É importante dizer que são relatos misturados, hora Grace narrando, depois temos Simon narrado um pouco sobre sua vida pessoal, depois sobre o local em que ele está instalado e a sua relação com a senhoria do local. Temos também a troca de cartas do Dr. Simon com alguns amigos e com sua mãe.
O livro aborda muitas questões interessantes, tais como: os manicômios, a loucura, o subconsciente, a histeria, alma X corpo, sonho X realidade
Temos ainda a hipnose presente, onde entra a grande questão do: espiritual X ciência.
Levanta-se a possibilidade de que Grace poderia ter uma dupla personalidade, na perspectiva cientifica (o que era pouco estudado e quase nada conhecido nesse momento), ou ainda a possibilidade de uma possessão religiosa.
Tudo isso era algo muito novo e desconhecido. As pessoas não tinha clareza disso então pensava-se dentro do que se tinha alcance nesse momento.
Todas essas questões perpassam o livro e entram na análise de até que ponto Grace Marks teria consciência real do que fez. Porque algumas testemunhas afirmaram algumas coisas das quais ela diz não se lembrar. Será que ela realmente não se lembra ou estaria fingindo?
Trata-se de um caso real que gerou muita discussão em seu tempo porque foram levantadas questões ainda obscuras para o entendimento humano.
Em uma passagem temos a seguinte frase:
“Como e eminente filósofo cientista francês Maine de Biran dissera, havia um Mundo Novo inteiro a ser descoberto, para o que é necessário ‘mergulhar nos subterrâneos da alma’. O século XIX, ele conclui, seria para o estudo da mente o que o século XVIII fora para o estudo da matéria – uma Era de Iluminismo”. (Capítulo 34).
Ou seja, trata-se de uma temática que te faz pensar questões que foram discutidas historicamente e que te faz entender o processo de evolução da mente humano no mundo. Ainda há muito o que se descobrir ainda hoje, agora você imagina em 1860!

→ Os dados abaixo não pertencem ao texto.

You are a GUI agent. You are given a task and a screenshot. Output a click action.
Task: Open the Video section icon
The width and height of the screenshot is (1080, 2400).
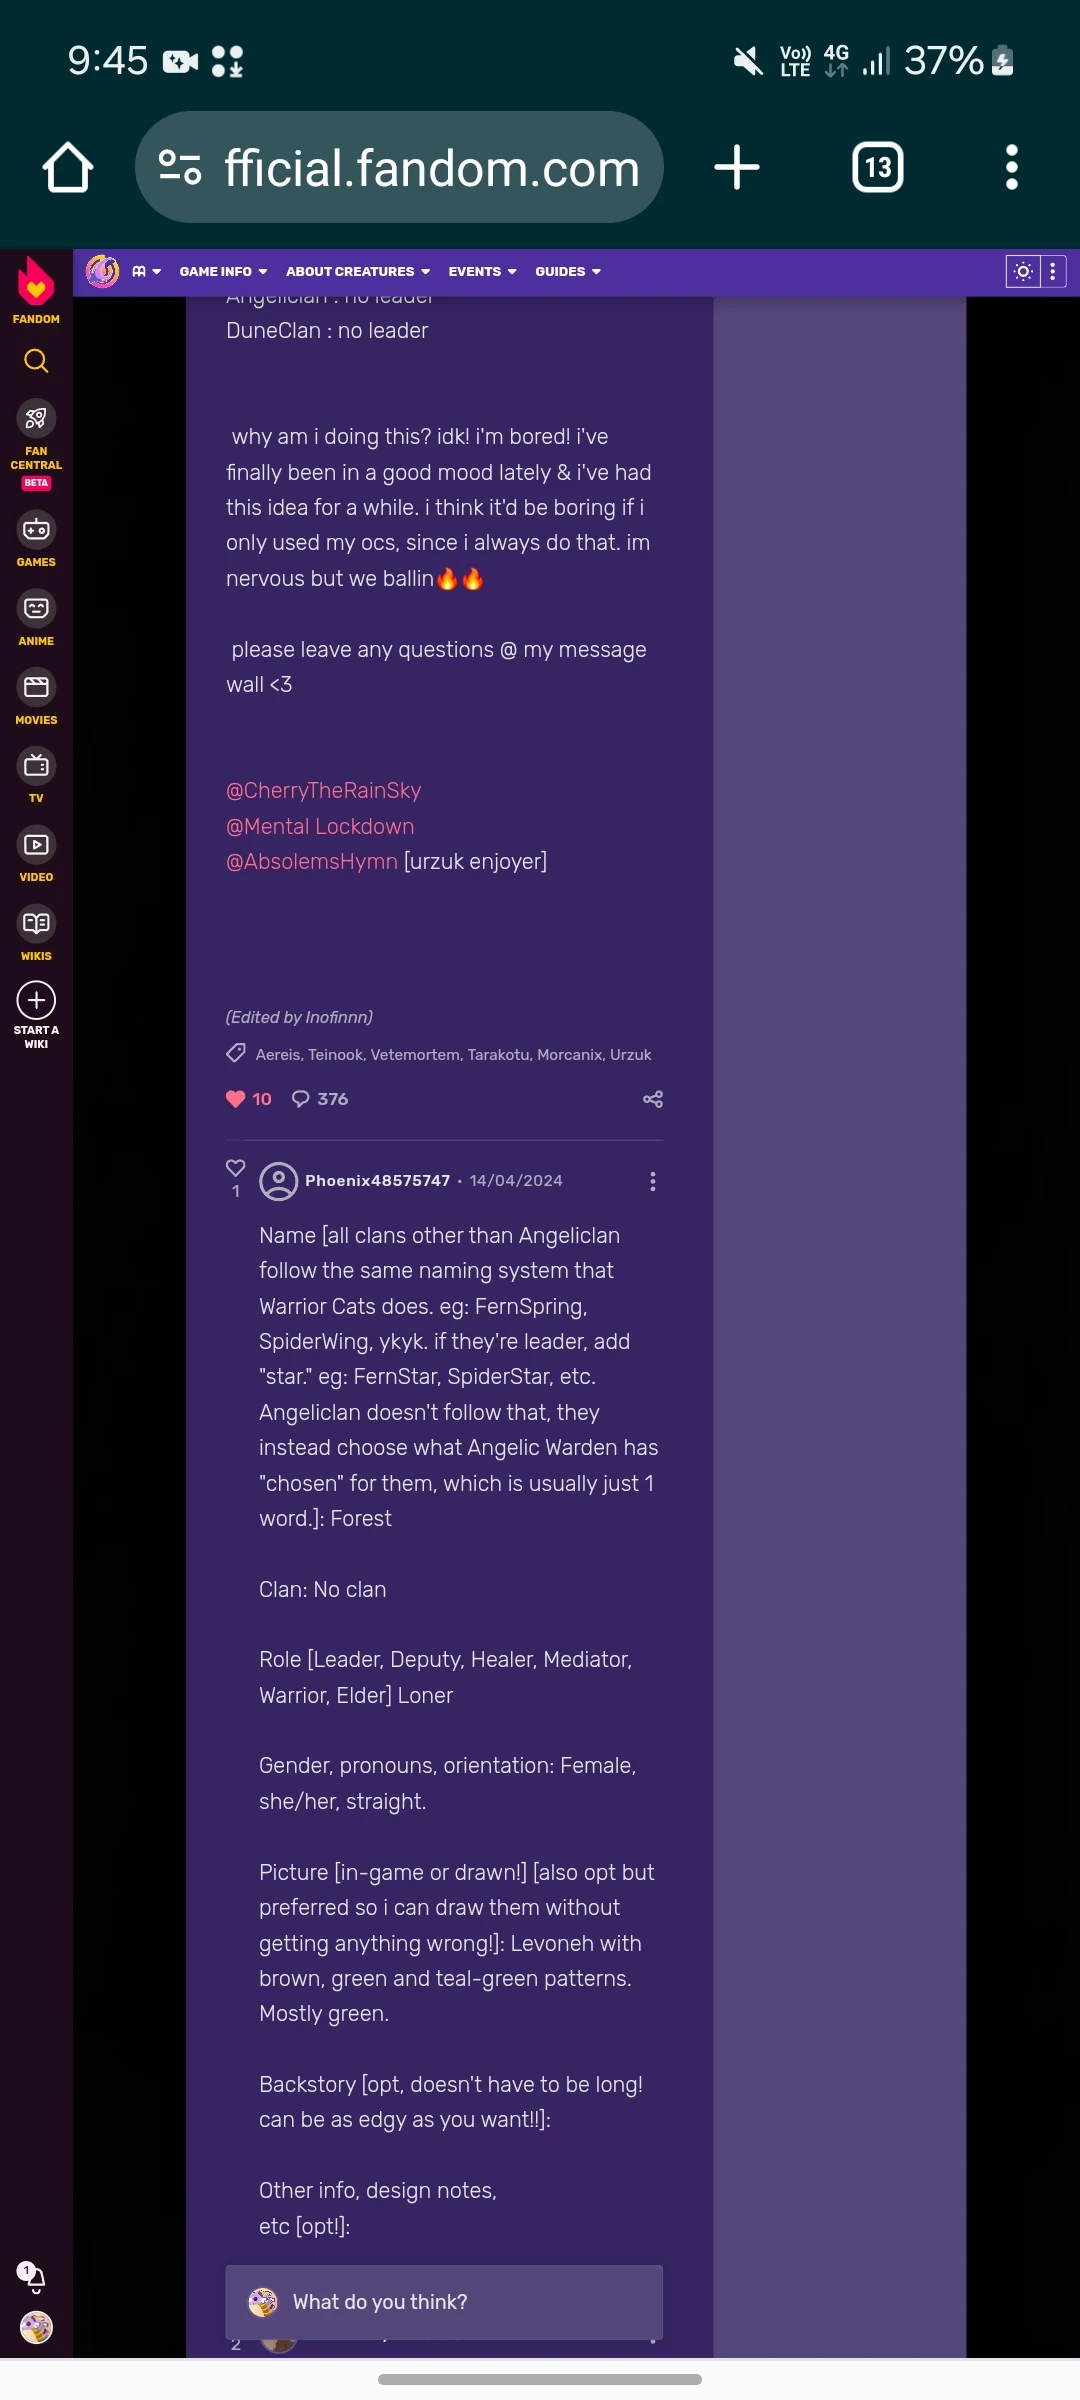[x=36, y=845]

O livro nos traz uma história, em essência, real e que fora preenchida conforme a autora achou mais conveniente e termina de um jeito que eu gostei apesar de deixar em aberto.
Digo que a história fica em aberto porque a Margaret pressupõe o que aconteceu, mas realmente o que se deu a gente não tem como saber, porque Grace recebeu o devido perdão depois de quase 29 anos, foi solta, mudou de nome e foi viver a sua vida.
Enfim, é isso, gostei bastante dessa leitura, gosto muito dessa contextualização de tudo e da riqueza dos detalhes e indico.
Algumas pessoas podem achar um pouco parado, porque isso é mesmo, mas pra mim isso não foi um problema, porque ao meu ver é um processo de construção da narrativa, tem gente que gosta e tem gente que não gosta e tá tudo bem, cada um tem seu estilo.
Outra coisa também que gosto, é deste processo de intercalar personagens e é um estilo que me agrada.